▸ **Task to carry out**: Your task is to repeat, word for word, the line containing "The image size is (997, 600)." and all lines that follow it to the end of the material, and no other lines.

▸ **Provided records**:

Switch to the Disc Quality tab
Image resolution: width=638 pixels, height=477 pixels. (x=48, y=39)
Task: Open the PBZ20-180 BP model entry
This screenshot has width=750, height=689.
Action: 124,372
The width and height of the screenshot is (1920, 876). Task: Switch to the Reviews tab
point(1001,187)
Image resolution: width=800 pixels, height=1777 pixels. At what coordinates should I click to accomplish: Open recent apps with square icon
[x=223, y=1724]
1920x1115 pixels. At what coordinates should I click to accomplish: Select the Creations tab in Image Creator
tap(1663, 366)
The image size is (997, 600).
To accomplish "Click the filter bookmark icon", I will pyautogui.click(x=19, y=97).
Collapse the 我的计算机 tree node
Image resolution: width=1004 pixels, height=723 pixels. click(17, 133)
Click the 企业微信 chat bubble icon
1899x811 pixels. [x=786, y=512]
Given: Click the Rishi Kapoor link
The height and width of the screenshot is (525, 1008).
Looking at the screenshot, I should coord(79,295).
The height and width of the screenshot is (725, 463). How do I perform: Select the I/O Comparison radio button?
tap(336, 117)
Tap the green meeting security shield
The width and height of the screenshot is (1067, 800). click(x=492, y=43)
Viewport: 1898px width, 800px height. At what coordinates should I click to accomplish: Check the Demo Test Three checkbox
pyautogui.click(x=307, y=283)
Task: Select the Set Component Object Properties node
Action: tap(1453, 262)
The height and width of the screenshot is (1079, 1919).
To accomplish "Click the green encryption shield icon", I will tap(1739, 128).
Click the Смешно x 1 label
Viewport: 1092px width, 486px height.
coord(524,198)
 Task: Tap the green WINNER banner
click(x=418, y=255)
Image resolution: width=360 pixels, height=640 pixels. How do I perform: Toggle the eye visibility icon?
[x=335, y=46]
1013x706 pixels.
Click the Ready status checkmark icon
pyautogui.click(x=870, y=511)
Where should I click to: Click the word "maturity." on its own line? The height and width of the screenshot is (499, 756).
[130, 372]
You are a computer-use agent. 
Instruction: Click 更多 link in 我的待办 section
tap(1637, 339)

▸ **Your response**:
The image size is (997, 600).
To accomplish "Click the filter bookmark icon", I will pyautogui.click(x=19, y=97).
Collapse the 我的计算机 tree node
Image resolution: width=1004 pixels, height=723 pixels. click(17, 133)
Click the 企业微信 chat bubble icon
1899x811 pixels. [x=786, y=512]
Given: Click the Rishi Kapoor link
The height and width of the screenshot is (525, 1008).
Looking at the screenshot, I should coord(79,295).
The height and width of the screenshot is (725, 463). How do I perform: Select the I/O Comparison radio button?
tap(336, 117)
Tap the green meeting security shield
The width and height of the screenshot is (1067, 800). click(x=492, y=43)
Viewport: 1898px width, 800px height. At what coordinates should I click to accomplish: Check the Demo Test Three checkbox
pyautogui.click(x=307, y=283)
Task: Select the Set Component Object Properties node
Action: tap(1453, 262)
The height and width of the screenshot is (1079, 1919).
To accomplish "Click the green encryption shield icon", I will tap(1739, 128).
Click the Смешно x 1 label
Viewport: 1092px width, 486px height.
coord(524,198)
 Task: Tap the green WINNER banner
click(x=418, y=255)
Image resolution: width=360 pixels, height=640 pixels. How do I perform: Toggle the eye visibility icon?
[x=335, y=46]
1013x706 pixels.
Click the Ready status checkmark icon
pyautogui.click(x=870, y=511)
Where should I click to: Click the word "maturity." on its own line? The height and width of the screenshot is (499, 756).
[130, 372]
You are a computer-use agent. 
Instruction: Click 更多 link in 我的待办 section
tap(1637, 339)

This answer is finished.